There are several reasons for this: according to the bank’s Better Money Habits Millennial Report, most millennials (aged 23 to 37) are not only saving (63%) but are also meeting their financial goals (67%). What’s more, the report says millennials are more likely to say they have a savings goal (57%) than gen Xers (42%) and baby boomers (42%).
The Bank of America report is based on a survey of 1,500 respondents, ages 18 to 71. That survey explored respondents’ views on personal financial matters, and was conducted online between Sept. 22, 2017, and Oct. 16, 2017.
Yet, despite their savings success, most of the millennials polled (73%) worry about money. They were just as worried this time around as when they were surveyed in 2014, the report says, when 75% indicated they were financially stressed. (In 2014 millennials were defined as those aged 18 to 34.)
Approximately one in four millennials say they’re part of the gig economy, meaning they’re taking on short-term contracts or freelance work. They also expect to work multiple jobs—as many as eight—in their lifetimes.
This isn’t necessarily a choice, however, given 26% of millennials say they’ve been laid off, the report says.
When millennials do work regular jobs, they’re willing to advocate for themselves. Nearly half of those polled (46%) have asked for a raise in the past two years, versus just 36% of gen Xers and 39% of baby boomers. Also, of millennials who’ve asked for raises, 80% have been successful.
More report highlights
- Almost half (47%) of millennials have $15,000 or more in savings, while 16% have $100,000 or more in savings. In the 2015 poll, only 33% had $15,000 or more saved and only 8% had $100,000 or more.
- Millennials are just as likely to budget as older generations. More than half (54%) create and manage a budget, compared to 54% of gen Xers and 57% of baby boomers.

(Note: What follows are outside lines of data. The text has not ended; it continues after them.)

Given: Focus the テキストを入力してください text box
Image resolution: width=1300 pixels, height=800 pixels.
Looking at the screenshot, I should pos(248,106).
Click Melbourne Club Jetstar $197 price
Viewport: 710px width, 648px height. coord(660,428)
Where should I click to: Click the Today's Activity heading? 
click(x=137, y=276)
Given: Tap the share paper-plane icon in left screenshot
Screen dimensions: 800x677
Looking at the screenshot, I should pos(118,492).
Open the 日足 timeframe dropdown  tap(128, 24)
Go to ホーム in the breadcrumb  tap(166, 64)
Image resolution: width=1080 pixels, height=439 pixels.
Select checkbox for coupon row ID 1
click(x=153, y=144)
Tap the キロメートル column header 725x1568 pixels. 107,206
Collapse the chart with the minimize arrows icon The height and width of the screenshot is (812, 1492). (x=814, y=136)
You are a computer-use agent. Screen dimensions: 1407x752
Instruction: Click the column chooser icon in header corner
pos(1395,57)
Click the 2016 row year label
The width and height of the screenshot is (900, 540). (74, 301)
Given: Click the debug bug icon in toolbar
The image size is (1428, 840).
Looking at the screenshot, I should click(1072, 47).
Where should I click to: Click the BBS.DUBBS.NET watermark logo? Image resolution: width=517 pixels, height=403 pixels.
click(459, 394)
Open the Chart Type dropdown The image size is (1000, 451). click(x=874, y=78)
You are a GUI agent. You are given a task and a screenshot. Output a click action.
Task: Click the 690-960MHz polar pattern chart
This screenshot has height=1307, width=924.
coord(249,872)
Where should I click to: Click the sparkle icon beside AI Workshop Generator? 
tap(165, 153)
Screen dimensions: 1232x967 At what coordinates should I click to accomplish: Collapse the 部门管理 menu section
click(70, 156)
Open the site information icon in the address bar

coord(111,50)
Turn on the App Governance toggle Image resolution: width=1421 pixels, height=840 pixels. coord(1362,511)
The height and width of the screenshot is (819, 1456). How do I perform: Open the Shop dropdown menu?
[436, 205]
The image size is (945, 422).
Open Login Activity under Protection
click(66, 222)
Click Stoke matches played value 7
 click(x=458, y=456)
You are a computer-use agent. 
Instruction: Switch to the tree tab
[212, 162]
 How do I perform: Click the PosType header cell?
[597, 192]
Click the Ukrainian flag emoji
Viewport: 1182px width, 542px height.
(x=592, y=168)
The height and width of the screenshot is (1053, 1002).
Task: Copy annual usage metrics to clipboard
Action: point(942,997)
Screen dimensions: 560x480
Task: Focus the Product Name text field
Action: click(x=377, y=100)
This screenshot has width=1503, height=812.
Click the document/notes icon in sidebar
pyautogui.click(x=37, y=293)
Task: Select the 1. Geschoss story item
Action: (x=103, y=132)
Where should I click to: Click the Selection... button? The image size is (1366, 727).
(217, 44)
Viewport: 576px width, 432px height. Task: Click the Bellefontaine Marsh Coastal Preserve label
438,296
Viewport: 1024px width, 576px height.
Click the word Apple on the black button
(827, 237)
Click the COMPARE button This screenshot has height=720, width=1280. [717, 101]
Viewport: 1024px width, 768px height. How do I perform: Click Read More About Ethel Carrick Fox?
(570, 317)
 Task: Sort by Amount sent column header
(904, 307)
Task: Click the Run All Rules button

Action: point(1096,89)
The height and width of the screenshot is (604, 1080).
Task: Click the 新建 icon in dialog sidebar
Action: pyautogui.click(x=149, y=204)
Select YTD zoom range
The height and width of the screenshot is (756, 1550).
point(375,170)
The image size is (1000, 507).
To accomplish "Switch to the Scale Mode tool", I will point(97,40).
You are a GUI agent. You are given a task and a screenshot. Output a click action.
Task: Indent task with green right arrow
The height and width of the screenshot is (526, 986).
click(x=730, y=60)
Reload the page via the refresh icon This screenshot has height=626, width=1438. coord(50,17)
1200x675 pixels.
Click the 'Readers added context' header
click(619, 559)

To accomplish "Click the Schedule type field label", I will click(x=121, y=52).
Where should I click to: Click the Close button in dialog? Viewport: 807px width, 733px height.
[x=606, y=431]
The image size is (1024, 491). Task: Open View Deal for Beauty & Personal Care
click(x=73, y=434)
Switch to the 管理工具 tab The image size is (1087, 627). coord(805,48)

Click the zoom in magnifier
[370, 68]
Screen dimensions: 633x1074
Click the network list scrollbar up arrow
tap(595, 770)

- Roughly three-quarters of millennials who have budgets stick to them.
Saving money and budgeting are both good ways to reduce future financial stress, but what about investing? If you look at Ontario, investing was done by fewer than half (47%) of millennials in 2017, according to OSC research that polled Ontarians aged 18 to 36.
Some of their given reasons for not investing were having other financial priorities (68%), not having enough income or savings (66%), and not knowing enough about investing.
Similar findings were included in a separate report by BMO Wealth Management, from November 2017. That report, which was based on a survey of 1,004 Canadians aged 18-71, found only 32% of millennials plan to buy and hold investments for the long term, versus 43% of gen Xers and 44% of boomers.
Still, that report said almost one-third (32%) of millennials listed saving for retirement as a priority. Other priorities were saving for vacation (29%) and saving for a home upgrade or purchase (27%). In contrast, saving for retirement was a top concern for 63% of boomers and 62% of gen Xers—given they’re closer to retirement, perhaps this isn’t surprising.